■ **Screen grounding examples**:

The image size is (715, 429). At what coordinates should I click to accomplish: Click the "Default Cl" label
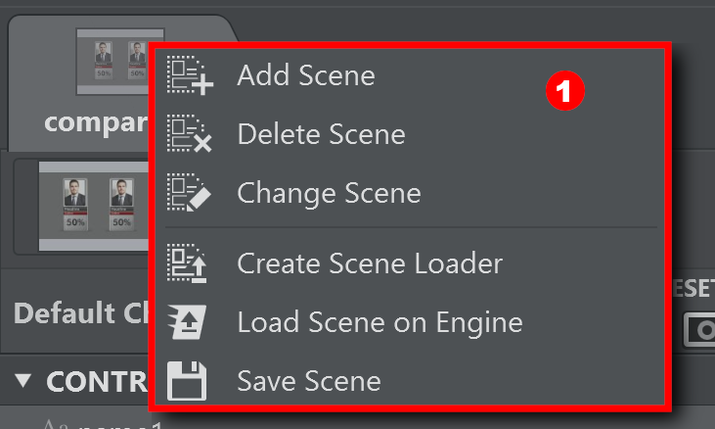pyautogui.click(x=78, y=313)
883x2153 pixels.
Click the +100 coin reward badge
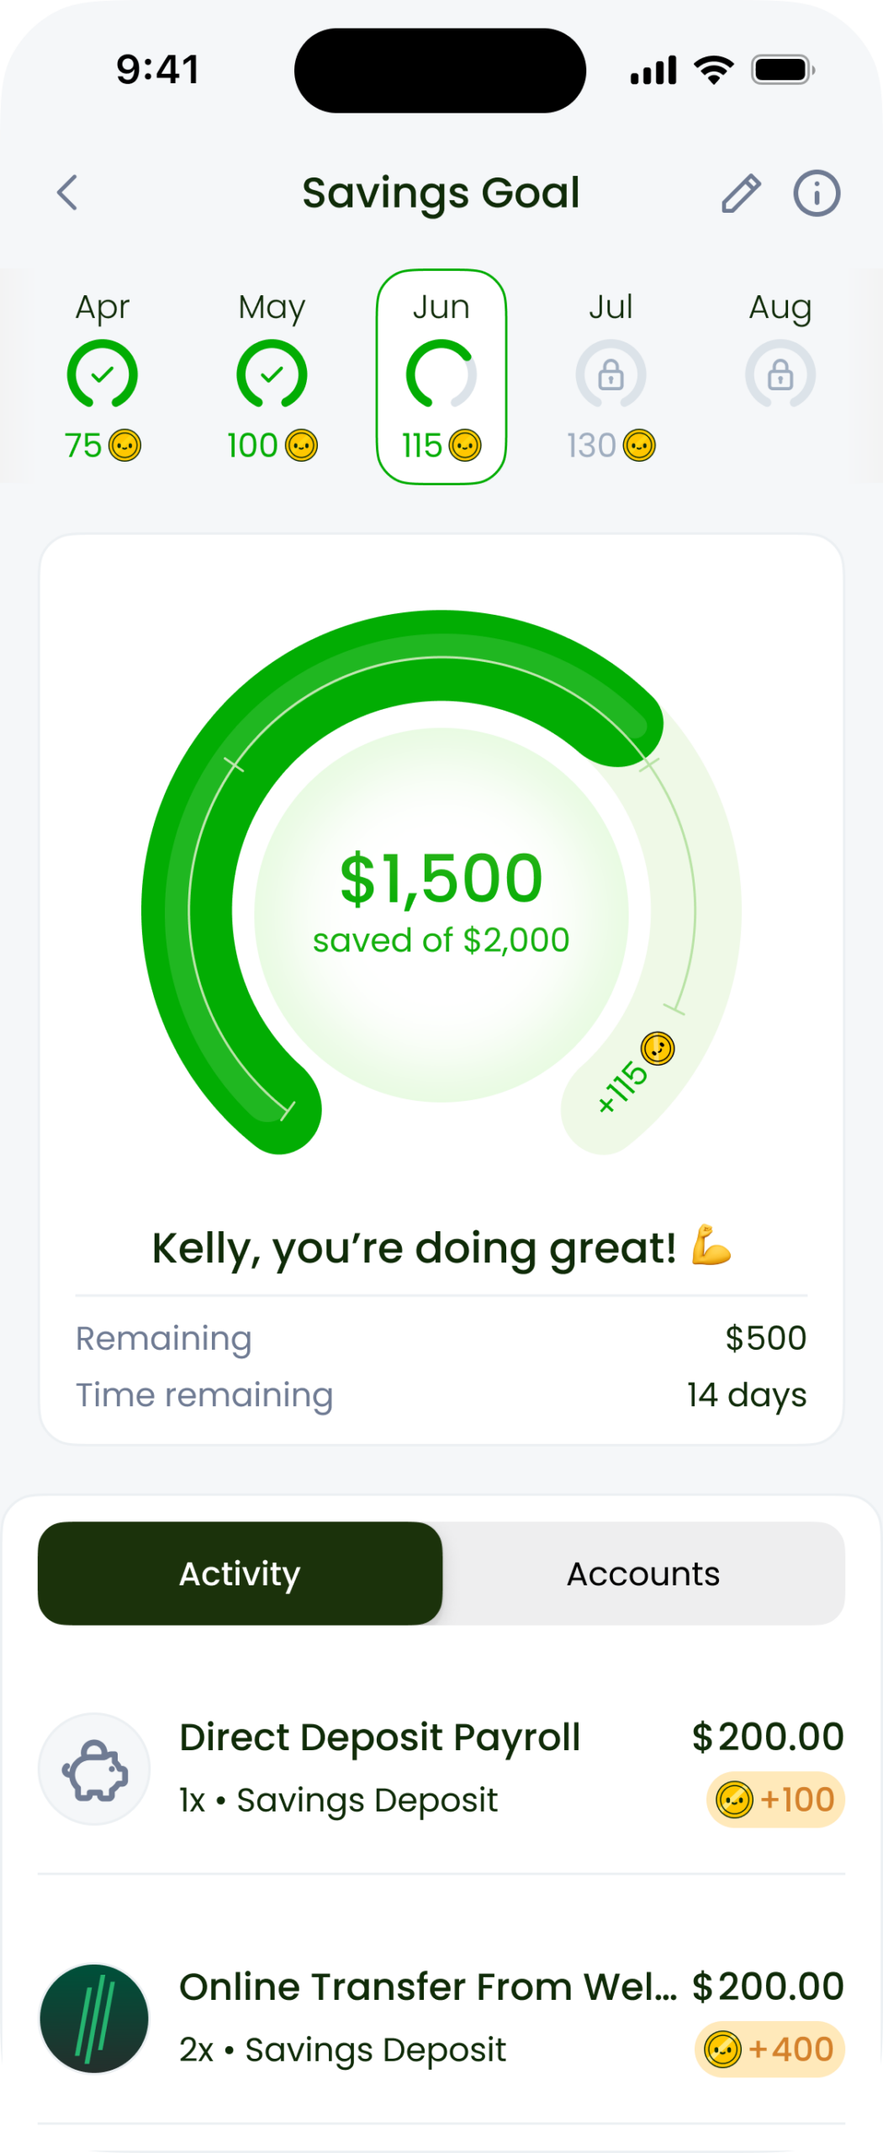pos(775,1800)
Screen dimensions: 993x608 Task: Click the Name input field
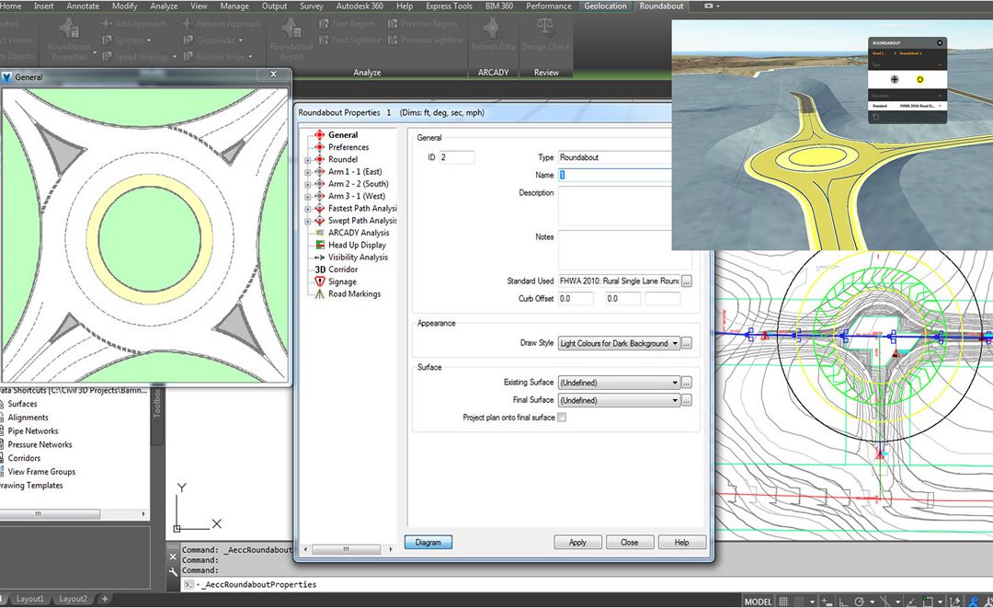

■ **EXERCISE BRIEF**: Could you quote every line of the records above word for word, omitting the pictures?

■ **RESULT OF THE TASK**:
The image size is (715, 429). At what coordinates should I click to accomplish: Click the "Default Cl" label
pyautogui.click(x=78, y=313)
883x2153 pixels.
Click the +100 coin reward badge
pos(775,1800)
Screen dimensions: 993x608 Task: Click the Name input field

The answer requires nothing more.